With the Tory leadership contest underway after Theresa May stepped down, we could potentially be heading towards another UK General Election.
It made me wonder whether the current electoral system that is in place – First-Past-the-Post (or FPTP) – really provides an adequate way of electing a governing body to represent the largest number of people.
How Does a General Election in the UK Work?
Firstly, I will give an explanation of the voting system in the UK and the conditions needed for a Political Party to gain an overall majority. In this case, I am ignoring the scenario of a hung parliament.
In the UK, there are numerous voting areas called constituencies or wards which offer multiple prospective candidates from the National Parties.
They each have a defined agenda aimed at representing the voters in their constituency.
By winning a local election, a representative gains a seat in the House of Commons, and can then drive the agenda to the benefit of their constituents.
The candidate with the greatest number of votes in each constituency wins the seat in Parliament.
How Many Constituencies are there in the UK?
There are currently 650 constituencies which make up the UK voting area, splitting up roughly 46 million eligible voters (where the voting age is 18).
For a Political Party to win a General Election, they need to gain a majority which is to achieve a minimum of 326 seats from the 650 available constituencies.
This raised a couple of interesting questions which I would like to explore in this article:
What is the Minimum Number of Votes to Win an Election?
To begin the analysis, I need to create a few assumptions. I understand that some readers will have differing opinions about the assumptions made, but this is for illustrative purposes:
- The 650 constituencies have an equal density of voters: 70,770 (46,000,000/650). I will call the total number of voters in a constituency “n”.
- There are four competing parties (an assumption made due to the prevalence of Labour, Conservative, Lib Dems and The Brexit Party in the UK). They are represented by Party i, where i = A, B, C, D. We can define the total number of political parties as “P” where P > 1 to expand the model further.
- There is a 100% voting turnout in each of the constituencies.
The minimum number of seats “Party A” needs to win an overall majority is 326.
In each of these constituencies, the minimum number of votes needed to win in a First-Past-the-Post system is defined as (n/P) + 1.
This where the other three parties share the other 74.99% of the vote equally, giving Party A the overall majority by one vote.
They need to win in 326 constituencies, so the minimum number of votes to win an election is then 326 * ((n/P) + 1).
They do not need to win a single vote in the other 324 constituencies.
By putting in the numbers, the minimum number of votes required by Party A to win a General Election as:
326 * ((70770/4) + 1) = 5,768,081 votes
That means that the UK could have (although this is idealistic and incredibly unlikely) a party with a majority which represents only 12.54% of a total voting population.
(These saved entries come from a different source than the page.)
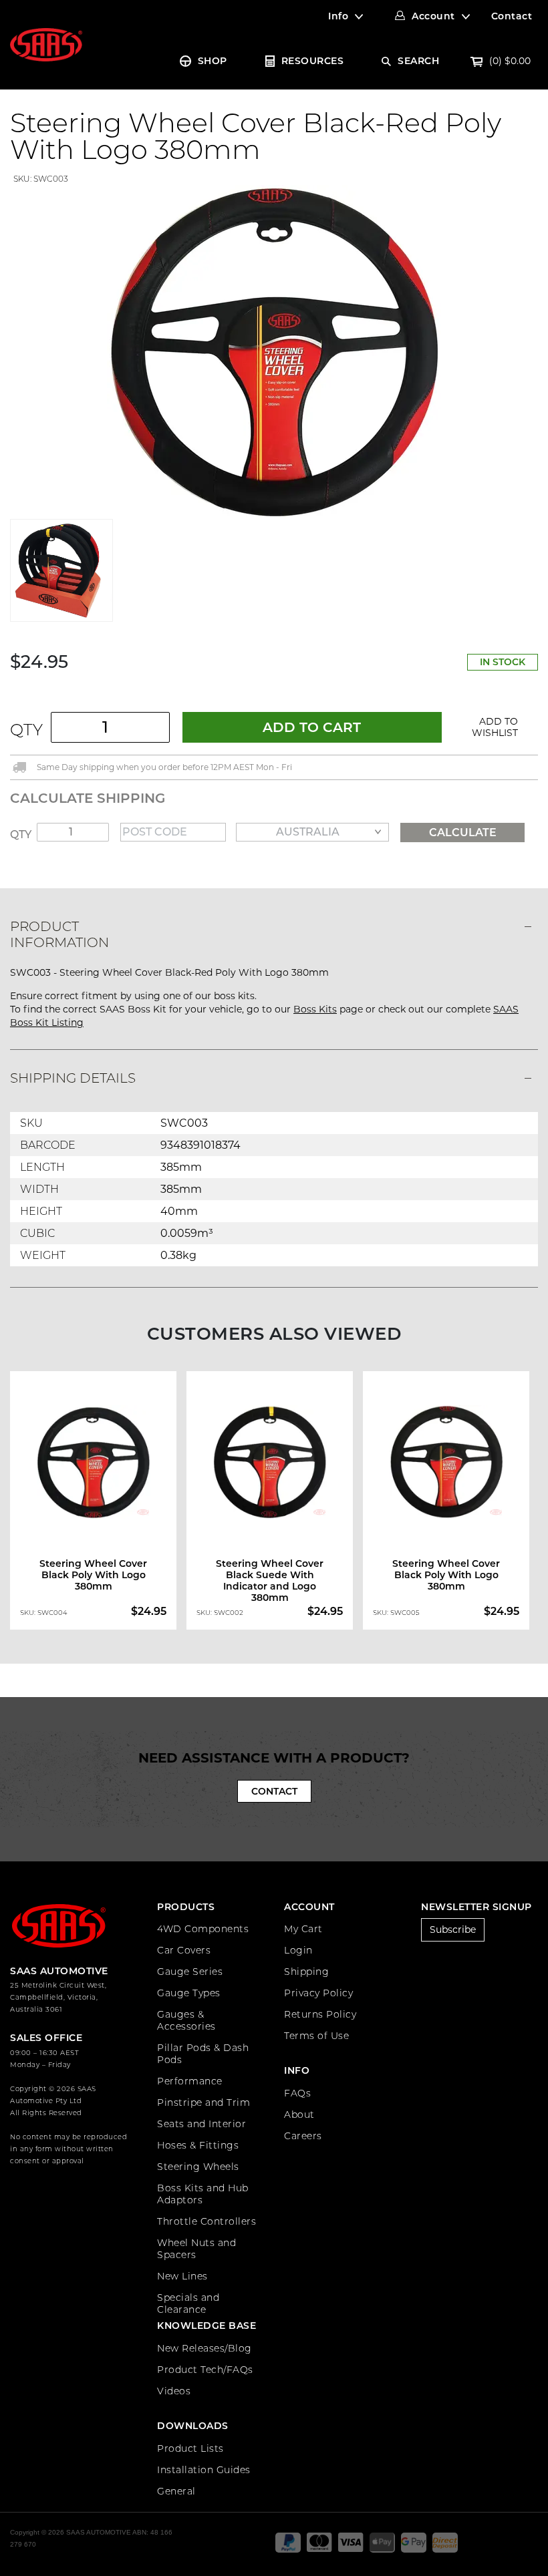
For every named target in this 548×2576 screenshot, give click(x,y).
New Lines (182, 2276)
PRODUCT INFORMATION (59, 934)
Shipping (306, 1972)
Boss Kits (315, 1009)
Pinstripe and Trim (203, 2102)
What is the Maximum Number of Votes to Lose an Election?
Going even further into this extreme situation, I wanted to calculate the maximum number of votes that a party could receive and still lose an election.
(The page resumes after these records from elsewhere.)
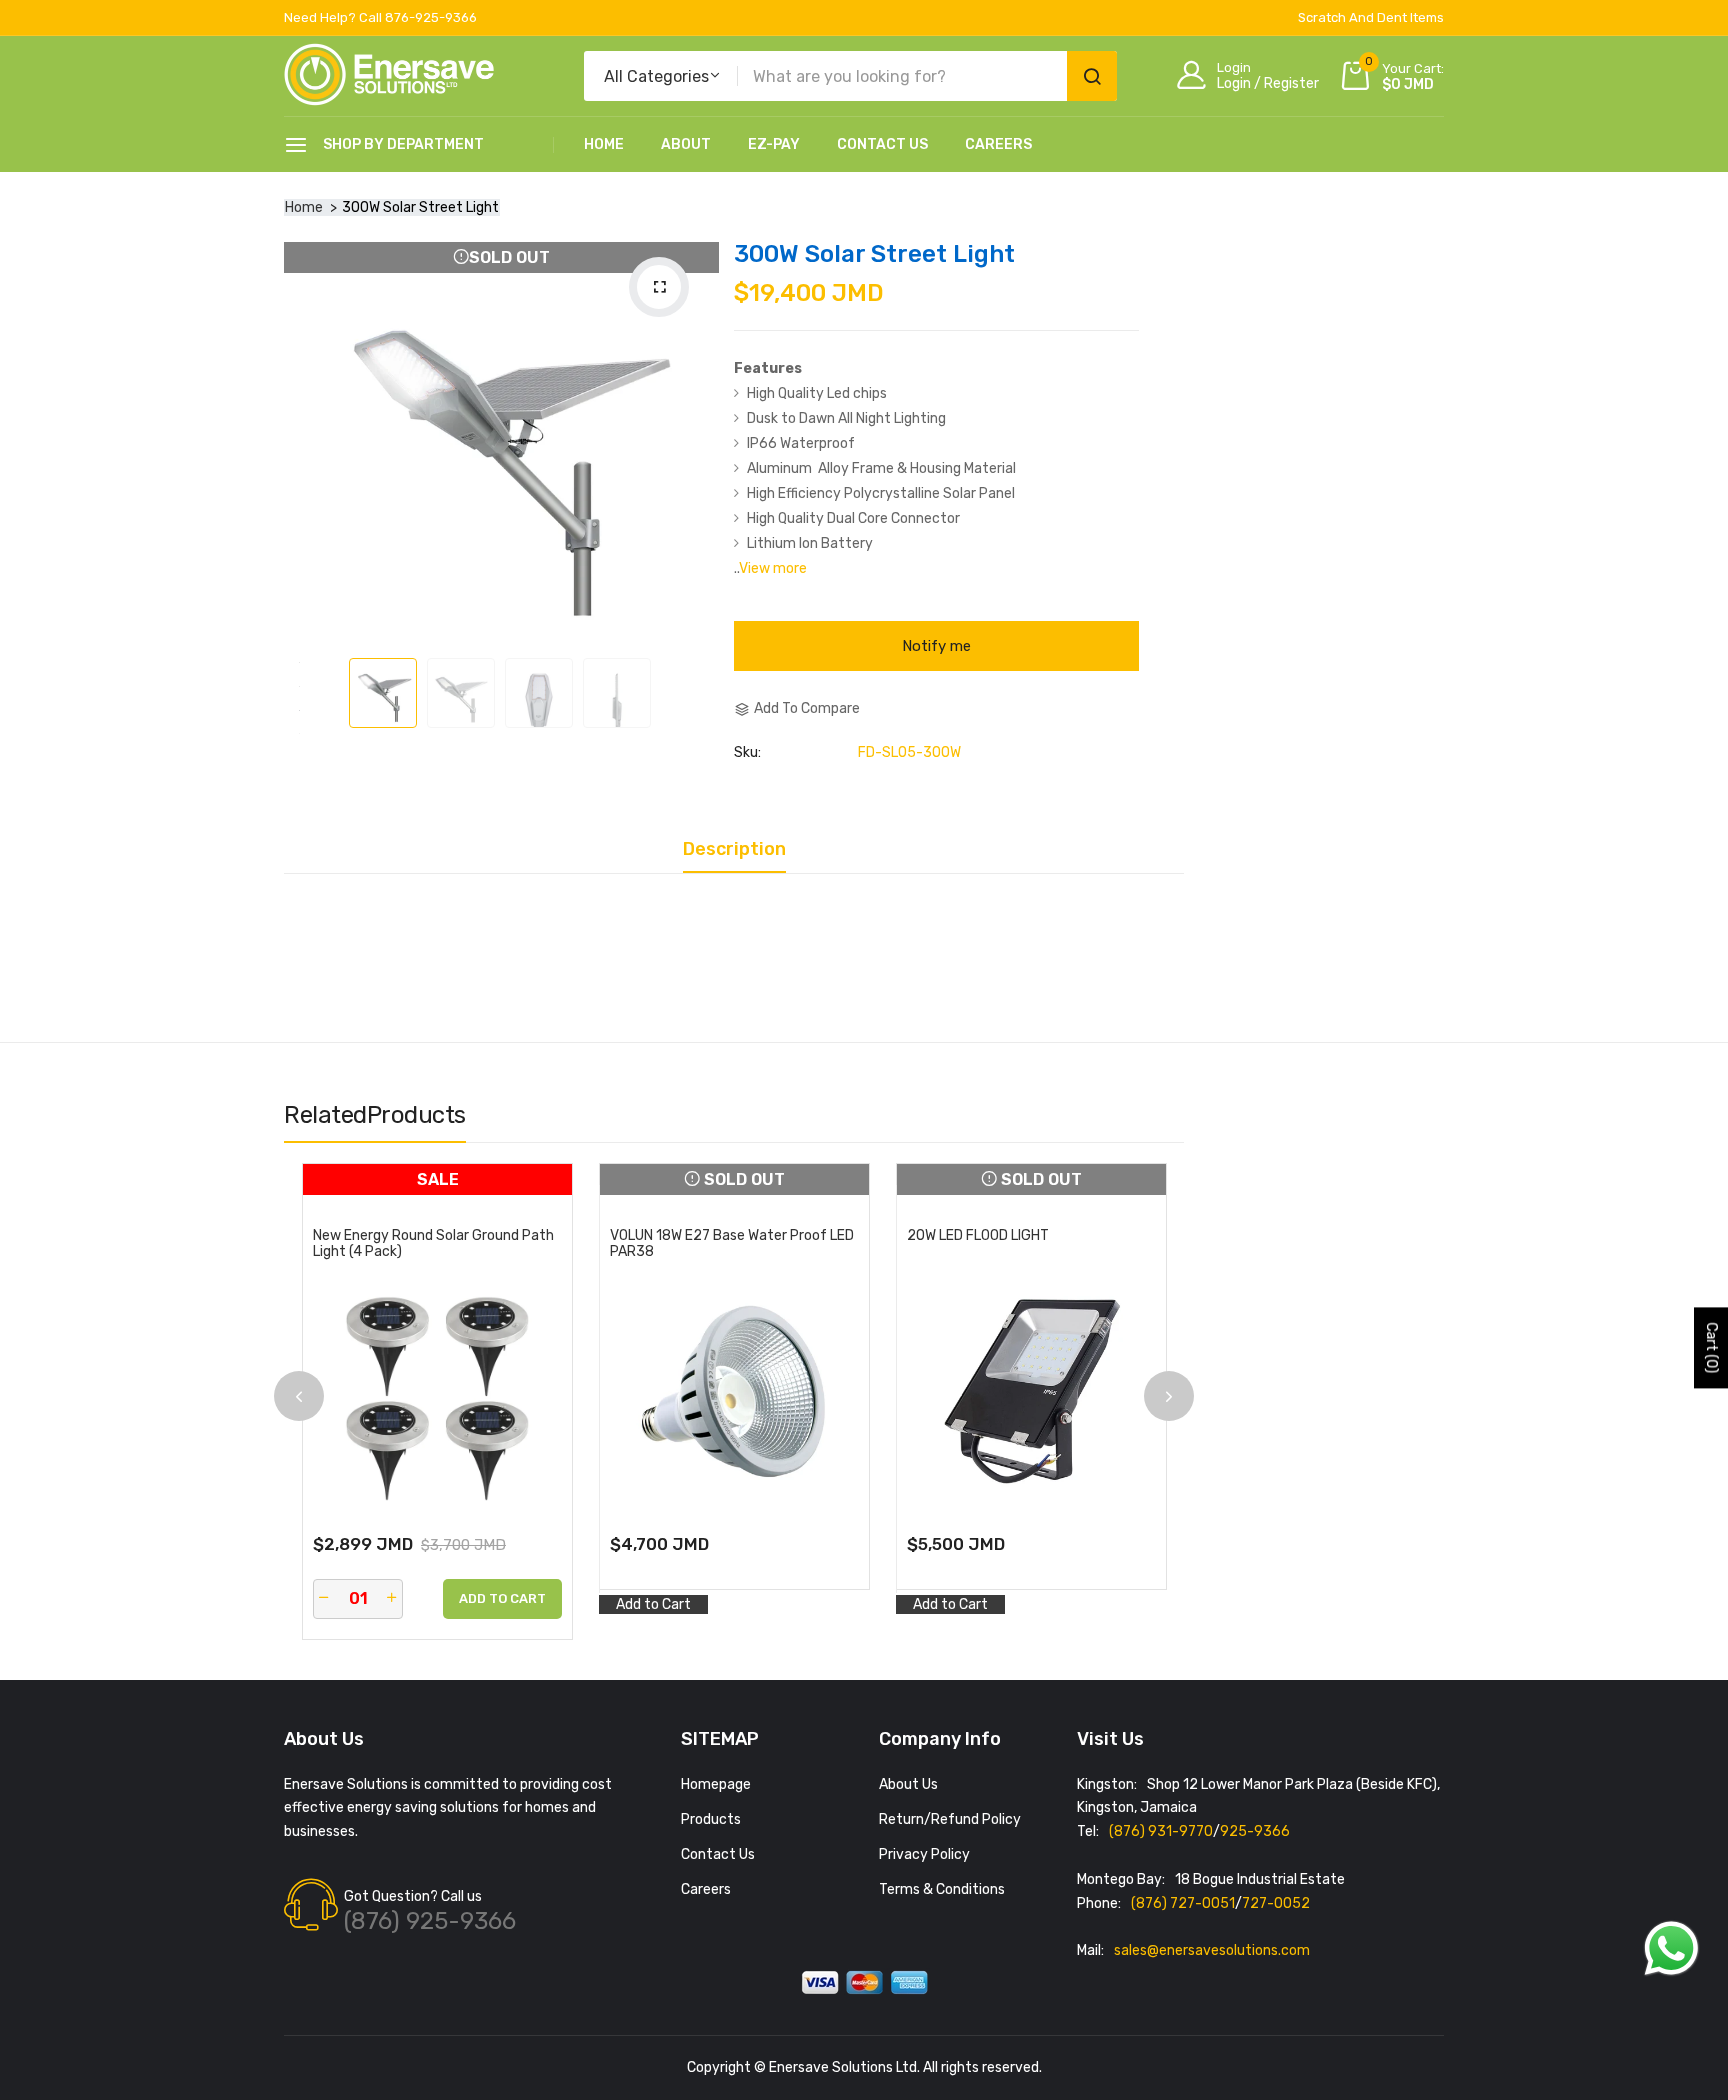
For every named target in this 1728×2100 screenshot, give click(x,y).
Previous (299, 1396)
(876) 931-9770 (1161, 1831)
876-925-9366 (431, 17)
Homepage (716, 1784)
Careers (998, 144)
If I use the situation above as a basis where Party A has won the election, “Party B” could win the other 324 constituencies outright with 100% of the vote (defined as 324 * n).
Party B then could receive one vote less than Party A in each of the 326 constituencies it loses with Party C and D getting 0 votes.
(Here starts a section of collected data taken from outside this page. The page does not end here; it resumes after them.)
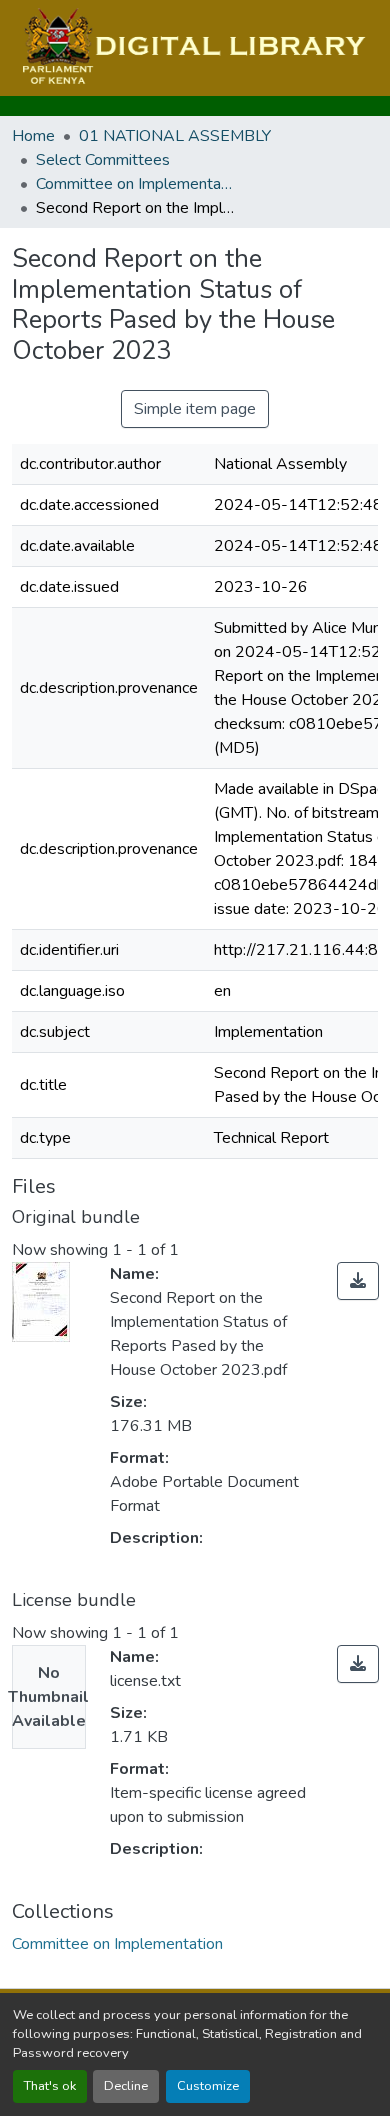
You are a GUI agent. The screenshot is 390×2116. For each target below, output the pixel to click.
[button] (191, 48)
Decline (126, 2086)
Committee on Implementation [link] (136, 184)
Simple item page (195, 409)
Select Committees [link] (103, 160)
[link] (358, 1281)
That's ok (50, 2086)
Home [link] (33, 136)
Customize (208, 2086)
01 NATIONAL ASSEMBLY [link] (175, 136)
When I enter the values into these two equations, we get:
(324 * 70770) + (326 * ((70770-2)/2)) = 34,430,574 votes
This means that the UK could theoretically have 74.85% of a voting population who agree on the manifesto of a single party, and still lose an election.
If the assumptions are relaxed to reflect the real state of the electoral system (uneven densities of voters in each constituency – e.g. Isle of Wight had 110,924 eligible voters in 2010, and Orkney & Shetland had just 33,755 – the results can look even worse.
Situations of this ‘unfair’ system have been demonstrated before in different elections.
In Canada, the Progressive Conservatives had previously won 16% of the total number of votes, but only 0.7% of the seats.
Similarly, in Lesotho, the Basotho National Party achieved a 24% vote share, but only 1% of the seats.
A move to change the current system was part of the promise from the Conservative and Lib Dem coalition Government who held a referendum to replace it with the Alternative Vote (AV) in 2011.
What is the Alternative Vote?
The Alternative Vote is a system where voters rank their preferences for candidates.
If from this first round of voting, one candidate gets over 50% of the vote (votes counting for first preference), the vote concludes.
If there isn’t a majority, the candidate with the lowest vote is eliminated, and for those voting papers, the second preference is added to a vote.
Each candidate is eliminated, and the next preference taken until there is an overall majority.
The referendum ruled in favour of keeping the current First-Past-the-Post system, although this has done little to dispel its critics.
By reassessing the past General Elections with the Alternative Vote, it was made clear that since 1900, there would have been no change to the overall outcome of an election in the UK had it been adopted.
Despite our dismissal of an alternative, FPTP still has its flaws, and we are perhaps only accepting it because the issues it can cause have not yet occurred.
Maybe it is time to explore some of the other voting possibilities, before we allow the First-Past-the-Post system to elect a party which is by far a minority rule.